Abstract
A challenge facing nearly all studies in the psychological sciences is how to best combine multiple items into a valid and reliable score to be used in subsequent modeling. The most ubiquitous method is to compute a mean of items, but more contemporary approaches use various forms of latent score estimation. Regardless of approach, outside of large-scale testing applications, scoring models rarely include background characteristics to improve score quality. This article used a Monte Carlo simulation design to study score quality for different psychometric models that did and did not include covariates across levels of sample size, number of items, and degree of measurement invariance. The inclusion of covariates improved score quality for nearly all design factors, and in no case did the covariates degrade score quality relative to not considering the influences at all. Results suggest that the inclusion of observed covariates can improve factor score estimation.
FUNDING
This research was supported by R01DA034636 (Daniel J. Bauer, Principal Investigator).
Notes
1 An important exception to this is clearly evident in the field of plausible values (e.g., Mislevy, Citation1991; Mislevy, Beaton, Kaplan, & Sheehan, Citation1992). Although exogenous covariates are commonly used in large-scale testing applications such as National Assessment of Educational Progress (e.g., Mislevy, Johnson, & Muraki, Citation1992), these applications are characterized by extremely large sample sizes and planned missing designs, neither of which characterizes the vast majority of typical scoring applications within the social sciences.
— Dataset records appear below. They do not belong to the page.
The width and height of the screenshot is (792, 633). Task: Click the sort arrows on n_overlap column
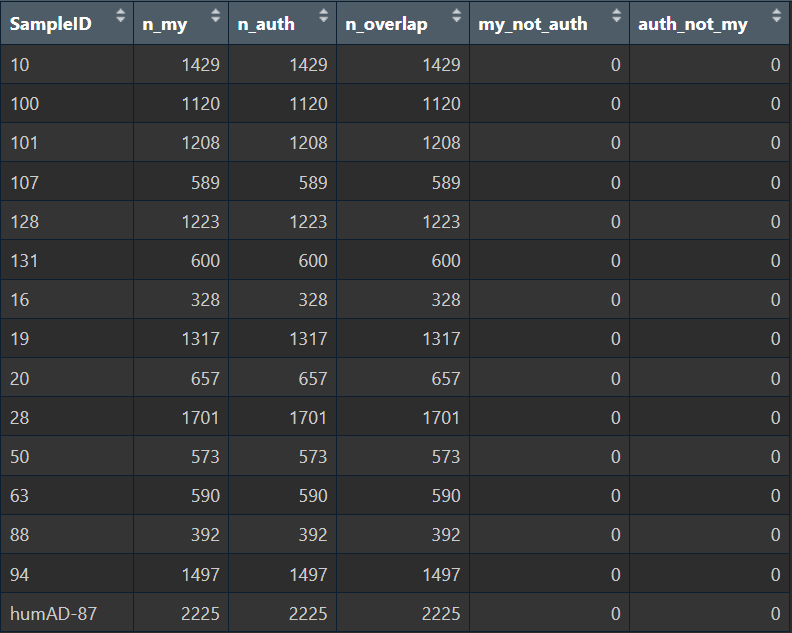[x=457, y=16]
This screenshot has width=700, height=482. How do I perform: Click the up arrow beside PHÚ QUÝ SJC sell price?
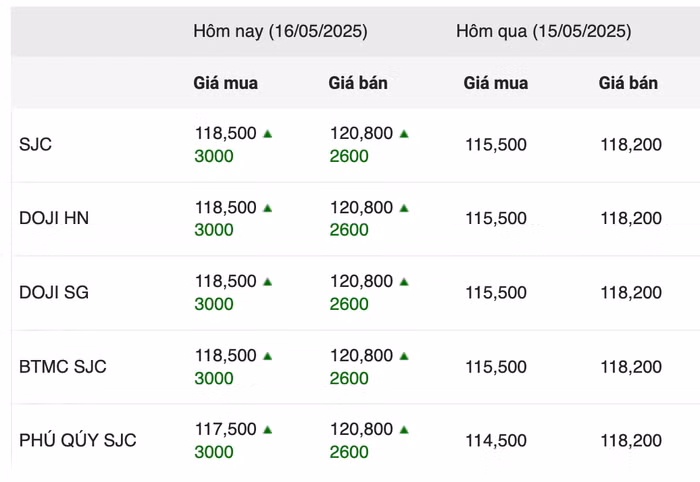click(x=404, y=430)
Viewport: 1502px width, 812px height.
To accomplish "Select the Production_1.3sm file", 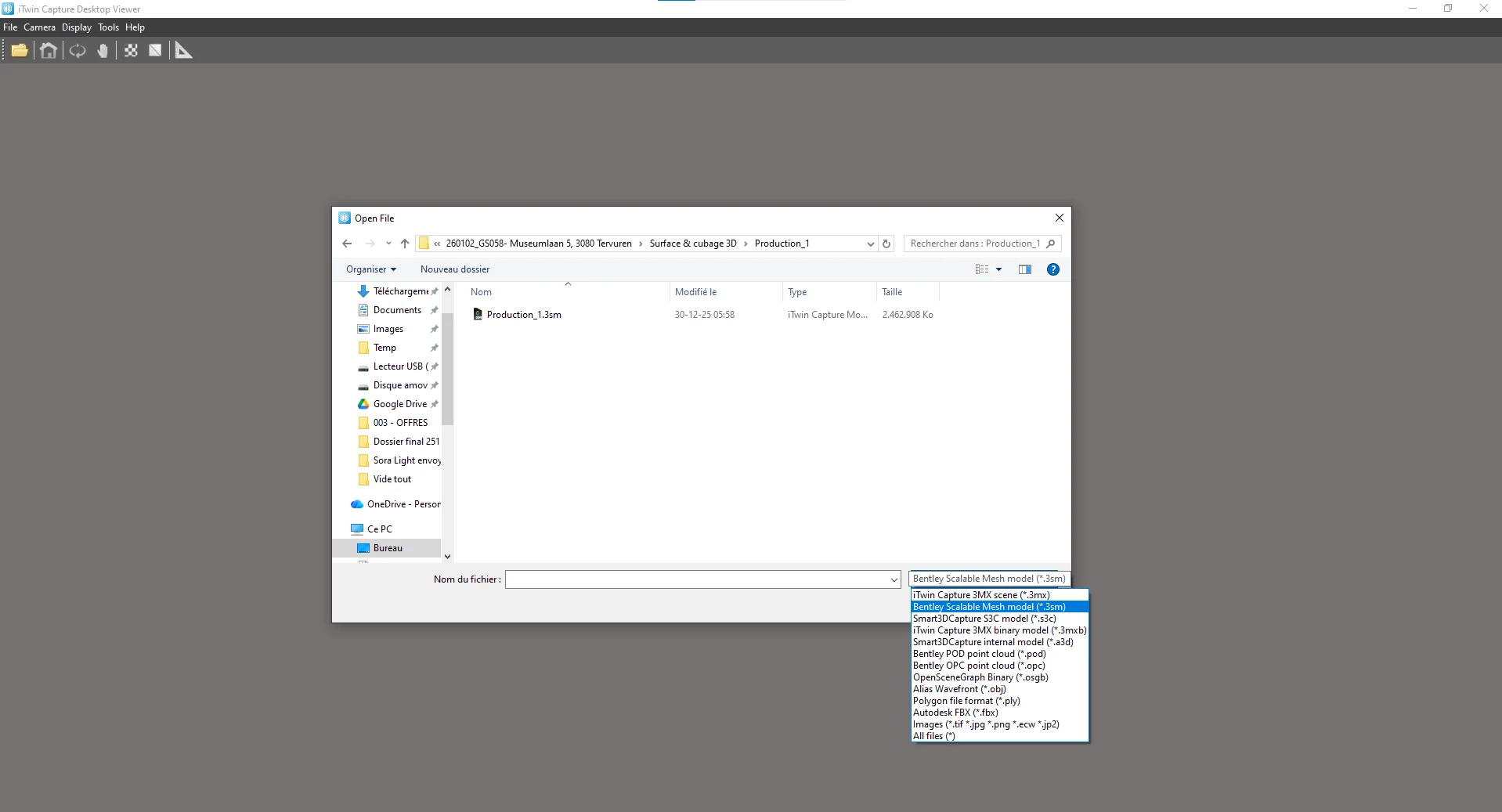I will pos(523,315).
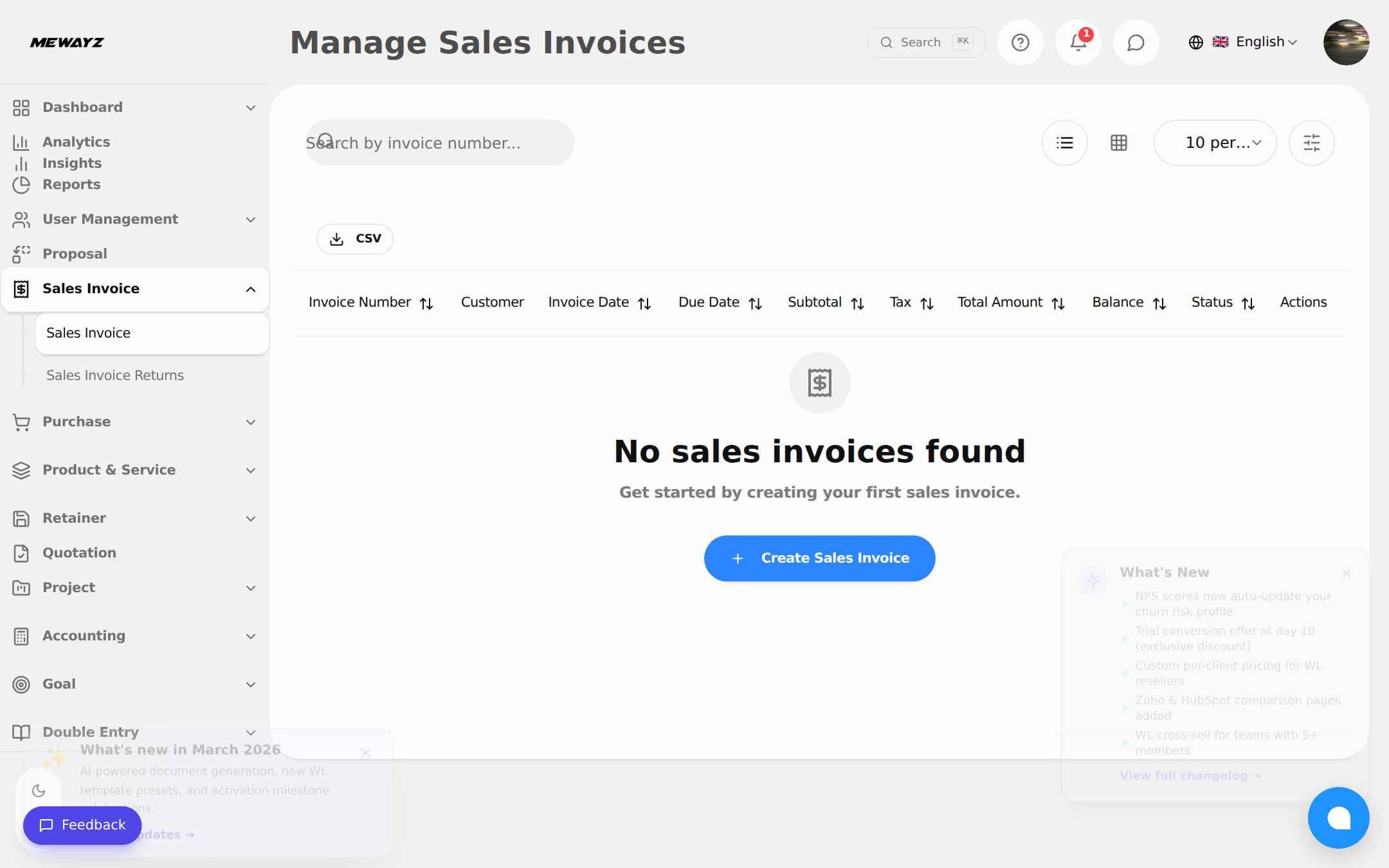The image size is (1389, 868).
Task: Toggle dark mode moon icon
Action: click(x=39, y=791)
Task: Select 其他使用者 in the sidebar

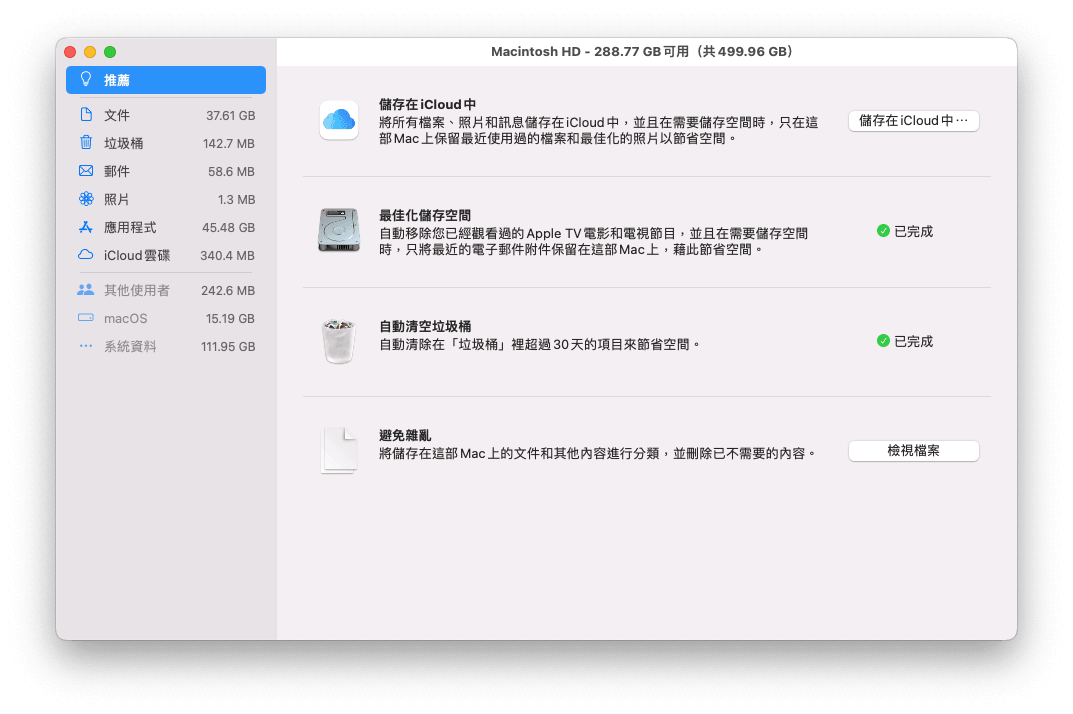Action: point(136,291)
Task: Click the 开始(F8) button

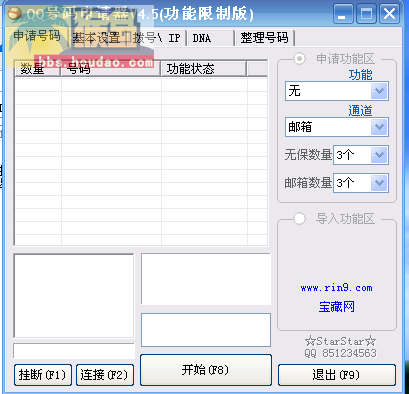Action: click(206, 370)
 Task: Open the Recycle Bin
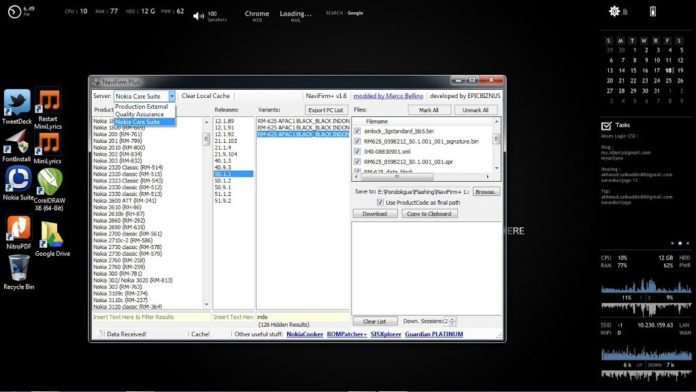pos(19,273)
2 Item communalities were computed as follows: If, for each binary item, there is a continuous latent response that produces a binary observed value of zero or one if it falls below or above a fixed threshold, then the communality value represents the proportion of variance in the continuous latent response due to the common latent factor. These communality values are thus directly comparable to those commonly reported for linear factor analyses.
3 This is the typical method for setting the metric of the latent factor via standardization, but here we scaled the mean and variance conditioned on the covariates; see Bauer (Citationin press) for further details.
4 To maintain scope and focus, we do not present the vast corpus of results related to parameter recovery within the MNLFA scoring models themselves (e.g., factor loadings, covariate effects, etc.). Importantly, the sampling distributions of parameter estimates from the scoring models are precisely what would be expected from theory (e.g., higher precision with larger sample size, greater bias with model misspecification).
5 We observed the expected reduction in variability in which larger sample size was associated with lower within-cell variance, but there were no differences in the cell-specific means as a function of sample size.